If it’s any consolation, Demi, I think my husband has always crushed on you.
Suffice it to say, Demi Moore’s “Inside Out” isn’t 250+ pages of juicy fun storytelling, a la Rob Lowe’s or Kathy Griffin’s memoirs. In fact, it’s kind of ironic to say this, given it’s likely the last response she’s trying to elicit, but it really is … all about her.
I’m not saying that in a “Wow, she’s a freakishly huge narcissist” kind of way. In fact, it’s probably exactly the opposite. What comes across to me in her storytelling is that it feels like she’s spent her entire life to date just trying to find a place to be comfortable in her own skin, and prefers anonymity to the paparazzi.
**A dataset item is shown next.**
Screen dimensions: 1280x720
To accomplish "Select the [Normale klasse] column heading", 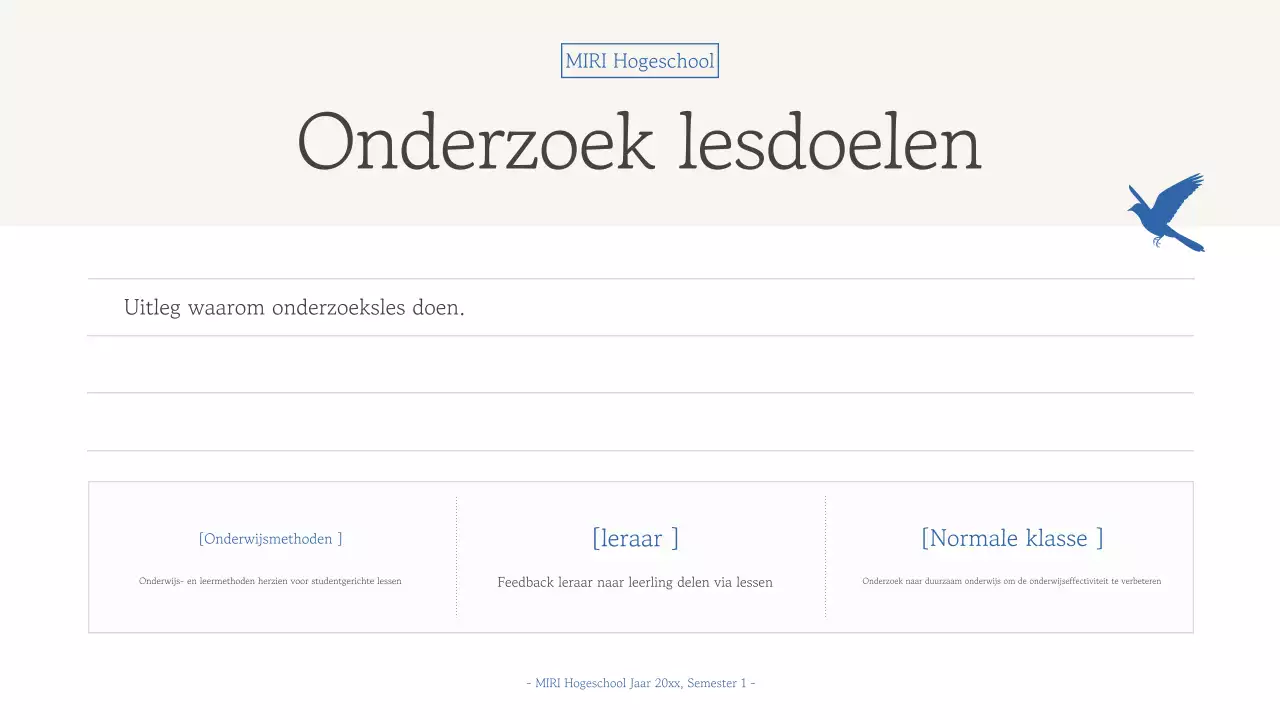I will click(x=1011, y=538).
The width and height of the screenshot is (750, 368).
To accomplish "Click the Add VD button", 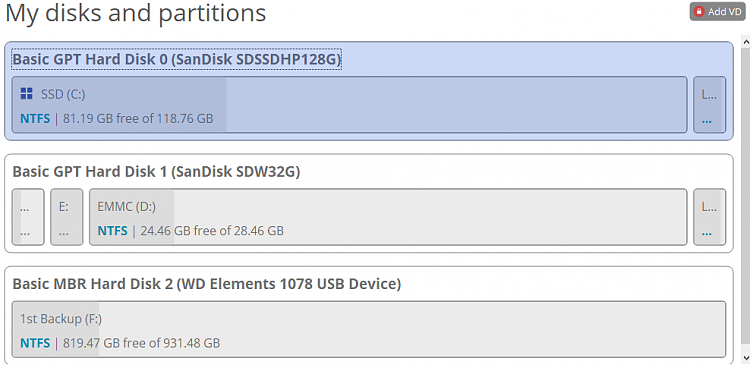I will point(717,12).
Yes, there are insider looks into her time with Emilio Estevez and marriages to Bruce Willis and Ashton Kutcher. She talks about landing movie roles, but doesn’t divulge much about her costars (other than maybe that Tony Geary likes the afternoon cocktail and Adrian Lyne is kinda weird with his method of directing.)
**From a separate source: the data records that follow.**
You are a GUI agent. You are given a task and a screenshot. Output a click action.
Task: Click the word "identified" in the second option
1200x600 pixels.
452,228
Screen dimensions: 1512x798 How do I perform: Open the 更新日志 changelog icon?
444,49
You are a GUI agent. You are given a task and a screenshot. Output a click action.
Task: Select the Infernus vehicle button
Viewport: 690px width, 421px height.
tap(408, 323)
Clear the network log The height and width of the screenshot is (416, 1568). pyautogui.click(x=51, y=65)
But this memoir is more about Moore exorcizing the demons of self-doubt that have followed her from a very early age and lasting well past her 50th birthday. And it’s that admission of self-doubt and of a craving for validation that make this story so accessible. We all want to be loved by our mothers and our fathers. We want to understand the meaning of value so that we don’t think the only way to get someone’s approval is to let them use us physically as they see fit. Match them drink for drink, drug for drug. We all want to be self-confident enough that another’s approval isn’t necessary, period.
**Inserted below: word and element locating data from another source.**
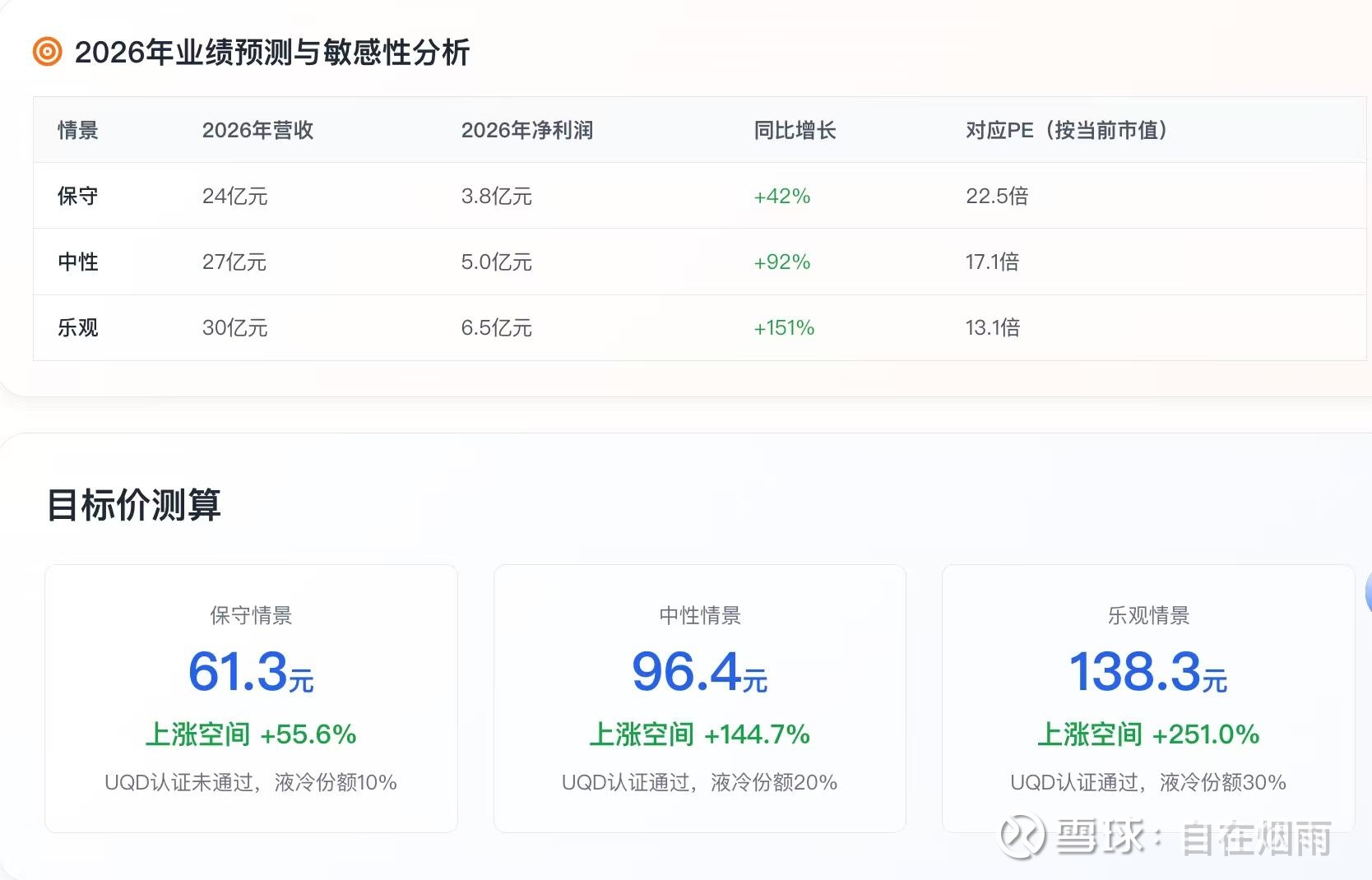Click the 2026年业绩预测与敏感性分析 title
This screenshot has width=1372, height=880.
coord(272,53)
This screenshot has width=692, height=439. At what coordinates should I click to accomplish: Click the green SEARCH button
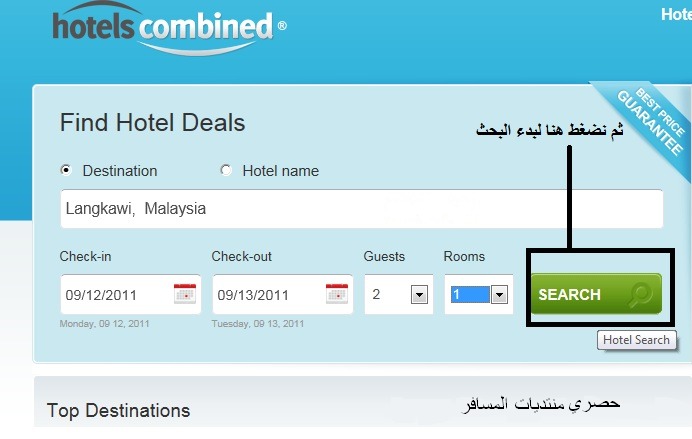point(595,295)
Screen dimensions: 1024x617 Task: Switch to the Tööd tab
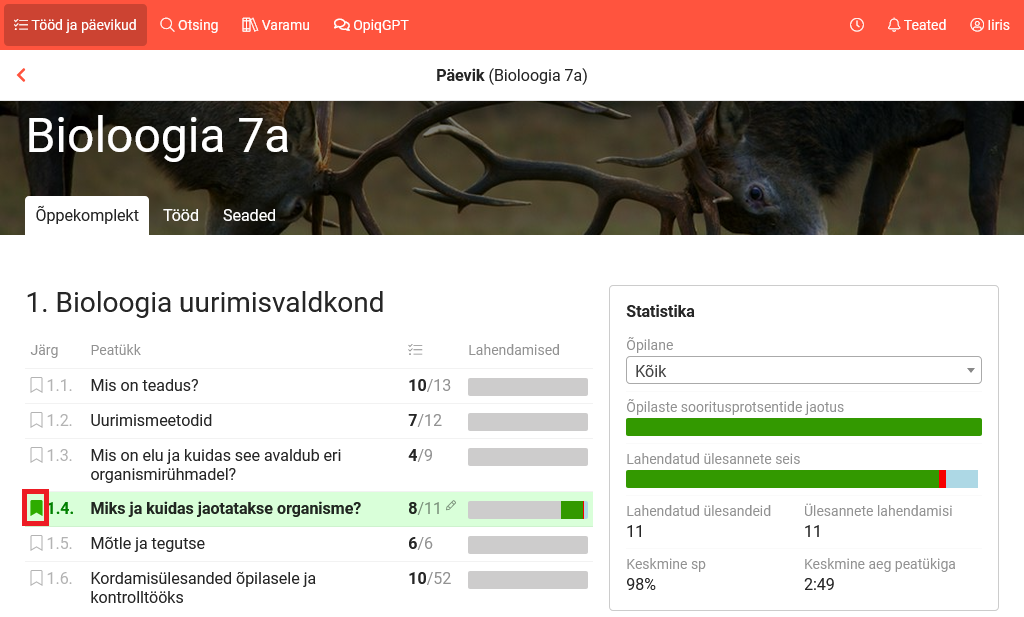[181, 215]
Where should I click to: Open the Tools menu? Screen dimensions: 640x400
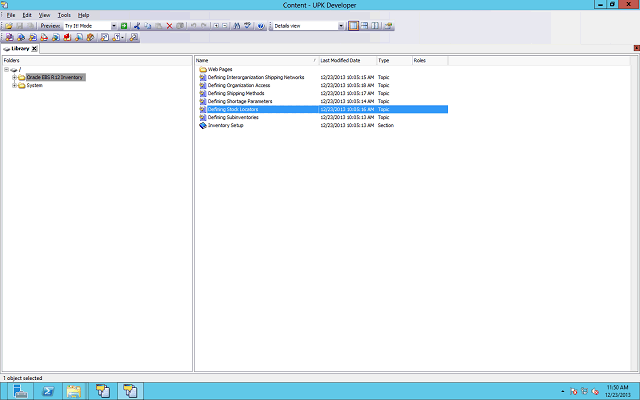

Moore’s childhood is haunting, quirky and includes the occasional celebrity cameo, but mostly it’s heartbreaking. It’s the kind of childhood that allows one to understand why a person marries young and marries quickly. To feel needed. Necessary. A part of something larger than one’s self. To be the mother they never had. Here’s to hoping she’s found that peace.
I picked this up because I’ve always been a fan since the days of General Hospital and have thought she’s just kind of a badass. Turns out, she really is. It’s a great quick, but not soon forgotten, read.